*** Records for the exercise Section Begins ***
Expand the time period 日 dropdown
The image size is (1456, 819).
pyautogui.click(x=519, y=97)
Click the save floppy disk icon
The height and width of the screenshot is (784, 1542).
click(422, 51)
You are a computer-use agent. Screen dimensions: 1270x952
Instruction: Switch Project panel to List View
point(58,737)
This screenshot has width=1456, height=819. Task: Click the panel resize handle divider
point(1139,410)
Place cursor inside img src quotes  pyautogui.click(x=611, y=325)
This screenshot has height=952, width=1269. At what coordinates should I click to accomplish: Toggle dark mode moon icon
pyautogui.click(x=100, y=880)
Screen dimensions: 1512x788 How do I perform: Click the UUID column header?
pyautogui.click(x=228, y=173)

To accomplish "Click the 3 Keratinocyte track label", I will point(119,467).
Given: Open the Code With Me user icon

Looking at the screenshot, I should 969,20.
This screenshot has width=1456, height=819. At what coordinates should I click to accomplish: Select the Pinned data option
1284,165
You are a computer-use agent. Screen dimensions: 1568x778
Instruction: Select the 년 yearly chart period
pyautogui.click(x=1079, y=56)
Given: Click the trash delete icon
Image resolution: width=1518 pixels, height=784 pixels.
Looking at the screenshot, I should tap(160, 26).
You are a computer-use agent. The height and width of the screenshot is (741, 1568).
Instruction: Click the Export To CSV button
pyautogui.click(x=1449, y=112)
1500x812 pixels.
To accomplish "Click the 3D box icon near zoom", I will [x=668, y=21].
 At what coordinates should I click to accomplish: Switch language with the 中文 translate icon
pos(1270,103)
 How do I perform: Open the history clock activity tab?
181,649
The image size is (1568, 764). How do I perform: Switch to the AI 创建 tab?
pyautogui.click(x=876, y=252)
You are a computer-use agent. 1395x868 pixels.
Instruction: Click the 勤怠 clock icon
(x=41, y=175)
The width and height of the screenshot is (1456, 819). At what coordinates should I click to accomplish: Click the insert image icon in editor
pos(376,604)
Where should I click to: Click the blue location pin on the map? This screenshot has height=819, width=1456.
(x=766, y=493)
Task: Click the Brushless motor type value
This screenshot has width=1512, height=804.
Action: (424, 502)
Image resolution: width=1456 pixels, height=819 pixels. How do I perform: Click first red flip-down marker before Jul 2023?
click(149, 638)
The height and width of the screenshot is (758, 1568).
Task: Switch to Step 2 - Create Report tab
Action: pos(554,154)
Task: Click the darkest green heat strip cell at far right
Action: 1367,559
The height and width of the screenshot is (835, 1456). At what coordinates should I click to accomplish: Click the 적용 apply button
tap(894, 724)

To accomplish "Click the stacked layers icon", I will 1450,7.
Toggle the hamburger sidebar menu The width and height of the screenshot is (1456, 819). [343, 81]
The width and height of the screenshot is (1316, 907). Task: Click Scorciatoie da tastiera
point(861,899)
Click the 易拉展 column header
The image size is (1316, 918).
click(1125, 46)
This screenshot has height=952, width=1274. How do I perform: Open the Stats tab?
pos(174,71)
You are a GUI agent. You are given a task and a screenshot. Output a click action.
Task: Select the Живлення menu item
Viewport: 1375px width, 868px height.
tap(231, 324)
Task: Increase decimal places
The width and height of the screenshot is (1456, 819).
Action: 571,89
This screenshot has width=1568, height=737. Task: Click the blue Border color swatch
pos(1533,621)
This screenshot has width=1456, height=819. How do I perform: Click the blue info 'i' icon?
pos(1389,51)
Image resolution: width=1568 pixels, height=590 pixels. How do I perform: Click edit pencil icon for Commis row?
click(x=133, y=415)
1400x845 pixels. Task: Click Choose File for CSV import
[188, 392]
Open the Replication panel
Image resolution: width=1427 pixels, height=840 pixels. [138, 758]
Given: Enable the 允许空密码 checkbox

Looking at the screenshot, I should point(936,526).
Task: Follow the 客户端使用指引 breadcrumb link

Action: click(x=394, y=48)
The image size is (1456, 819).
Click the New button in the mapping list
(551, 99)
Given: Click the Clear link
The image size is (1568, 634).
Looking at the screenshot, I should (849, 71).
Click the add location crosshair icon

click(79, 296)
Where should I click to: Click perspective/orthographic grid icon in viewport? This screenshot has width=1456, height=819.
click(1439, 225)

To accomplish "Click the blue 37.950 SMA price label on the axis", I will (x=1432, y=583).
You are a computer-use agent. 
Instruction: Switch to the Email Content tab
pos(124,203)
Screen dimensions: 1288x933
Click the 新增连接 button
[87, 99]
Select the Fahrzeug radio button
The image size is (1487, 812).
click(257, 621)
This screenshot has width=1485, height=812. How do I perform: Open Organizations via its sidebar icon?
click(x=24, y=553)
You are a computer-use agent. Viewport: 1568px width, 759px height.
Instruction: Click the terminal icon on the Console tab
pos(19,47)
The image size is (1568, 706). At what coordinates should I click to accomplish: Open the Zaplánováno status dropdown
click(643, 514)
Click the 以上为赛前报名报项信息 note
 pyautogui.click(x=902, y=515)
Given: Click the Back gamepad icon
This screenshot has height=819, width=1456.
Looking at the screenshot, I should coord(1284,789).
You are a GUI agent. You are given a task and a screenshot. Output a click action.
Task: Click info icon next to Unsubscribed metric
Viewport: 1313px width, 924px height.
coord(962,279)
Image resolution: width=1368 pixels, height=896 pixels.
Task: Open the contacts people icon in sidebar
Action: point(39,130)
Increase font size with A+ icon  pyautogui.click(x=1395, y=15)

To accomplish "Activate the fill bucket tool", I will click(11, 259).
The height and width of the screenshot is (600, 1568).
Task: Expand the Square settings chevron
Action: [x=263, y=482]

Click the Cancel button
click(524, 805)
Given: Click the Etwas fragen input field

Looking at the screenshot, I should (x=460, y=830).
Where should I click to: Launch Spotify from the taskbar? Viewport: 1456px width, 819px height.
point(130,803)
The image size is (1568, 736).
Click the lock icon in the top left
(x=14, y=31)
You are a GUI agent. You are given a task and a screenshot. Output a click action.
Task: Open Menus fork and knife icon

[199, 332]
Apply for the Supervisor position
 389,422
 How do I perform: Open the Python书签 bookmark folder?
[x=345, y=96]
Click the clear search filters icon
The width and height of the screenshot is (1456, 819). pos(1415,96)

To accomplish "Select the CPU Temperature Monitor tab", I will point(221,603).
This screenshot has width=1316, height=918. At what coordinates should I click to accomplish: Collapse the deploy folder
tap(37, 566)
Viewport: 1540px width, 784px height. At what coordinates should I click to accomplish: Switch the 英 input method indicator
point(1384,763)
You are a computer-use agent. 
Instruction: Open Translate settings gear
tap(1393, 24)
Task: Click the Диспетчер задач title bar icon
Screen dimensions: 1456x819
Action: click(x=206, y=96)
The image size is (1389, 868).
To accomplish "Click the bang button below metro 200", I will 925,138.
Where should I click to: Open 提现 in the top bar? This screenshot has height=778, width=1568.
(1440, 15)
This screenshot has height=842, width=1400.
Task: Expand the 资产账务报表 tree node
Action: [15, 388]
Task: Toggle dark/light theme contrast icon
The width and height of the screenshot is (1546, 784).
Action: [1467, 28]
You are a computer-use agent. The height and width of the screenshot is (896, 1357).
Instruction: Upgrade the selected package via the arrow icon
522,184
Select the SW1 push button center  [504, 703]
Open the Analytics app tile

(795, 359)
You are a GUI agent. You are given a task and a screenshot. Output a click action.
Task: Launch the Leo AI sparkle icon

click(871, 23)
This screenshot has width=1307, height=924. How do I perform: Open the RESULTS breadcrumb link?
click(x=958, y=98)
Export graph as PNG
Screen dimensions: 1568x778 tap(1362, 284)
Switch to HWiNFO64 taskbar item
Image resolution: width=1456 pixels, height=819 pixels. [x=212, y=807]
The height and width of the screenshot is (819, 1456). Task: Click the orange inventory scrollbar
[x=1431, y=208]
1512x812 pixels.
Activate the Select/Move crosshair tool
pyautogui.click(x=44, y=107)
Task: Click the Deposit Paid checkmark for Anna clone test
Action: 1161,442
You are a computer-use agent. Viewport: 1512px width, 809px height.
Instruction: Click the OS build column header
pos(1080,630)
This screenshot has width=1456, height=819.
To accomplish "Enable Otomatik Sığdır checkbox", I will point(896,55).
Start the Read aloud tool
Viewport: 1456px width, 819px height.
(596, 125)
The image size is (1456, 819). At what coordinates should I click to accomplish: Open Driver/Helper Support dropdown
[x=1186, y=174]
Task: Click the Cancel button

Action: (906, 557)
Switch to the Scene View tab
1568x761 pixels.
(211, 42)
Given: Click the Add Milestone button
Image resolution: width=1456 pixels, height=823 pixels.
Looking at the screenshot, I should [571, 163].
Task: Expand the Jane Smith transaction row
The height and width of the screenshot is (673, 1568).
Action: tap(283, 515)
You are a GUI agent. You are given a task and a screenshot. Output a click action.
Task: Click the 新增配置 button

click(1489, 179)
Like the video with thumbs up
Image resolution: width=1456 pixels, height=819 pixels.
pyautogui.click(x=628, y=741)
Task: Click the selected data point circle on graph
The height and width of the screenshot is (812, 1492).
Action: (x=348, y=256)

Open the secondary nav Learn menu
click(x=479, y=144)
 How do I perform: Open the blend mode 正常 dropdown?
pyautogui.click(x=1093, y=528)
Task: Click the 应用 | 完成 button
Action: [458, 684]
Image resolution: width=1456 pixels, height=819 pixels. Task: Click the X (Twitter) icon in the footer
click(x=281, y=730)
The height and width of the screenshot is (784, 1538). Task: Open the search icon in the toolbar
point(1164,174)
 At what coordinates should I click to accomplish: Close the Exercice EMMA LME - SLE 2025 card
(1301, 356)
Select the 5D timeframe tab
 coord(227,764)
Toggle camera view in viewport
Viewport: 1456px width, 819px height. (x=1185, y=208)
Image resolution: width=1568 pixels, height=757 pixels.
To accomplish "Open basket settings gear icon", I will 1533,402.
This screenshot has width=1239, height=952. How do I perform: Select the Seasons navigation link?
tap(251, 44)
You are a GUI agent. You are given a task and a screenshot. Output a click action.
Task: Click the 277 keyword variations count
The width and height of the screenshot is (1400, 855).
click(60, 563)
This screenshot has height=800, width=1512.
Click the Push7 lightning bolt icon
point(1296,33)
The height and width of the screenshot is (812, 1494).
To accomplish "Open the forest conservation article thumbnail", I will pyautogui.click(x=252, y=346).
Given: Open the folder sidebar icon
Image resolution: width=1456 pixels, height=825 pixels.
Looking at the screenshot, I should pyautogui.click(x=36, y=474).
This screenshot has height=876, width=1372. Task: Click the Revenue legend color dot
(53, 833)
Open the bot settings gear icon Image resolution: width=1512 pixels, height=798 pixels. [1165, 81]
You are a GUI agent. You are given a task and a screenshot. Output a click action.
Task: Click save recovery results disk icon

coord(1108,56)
*** Records for the exercise Section Ends ***
Using the listing above, show each line holding the string "label".

To accomplish "Click the 3 Keratinocyte track label", I will point(119,467).
To accomplish "Click the blue 37.950 SMA price label on the axis", I will (x=1432, y=583).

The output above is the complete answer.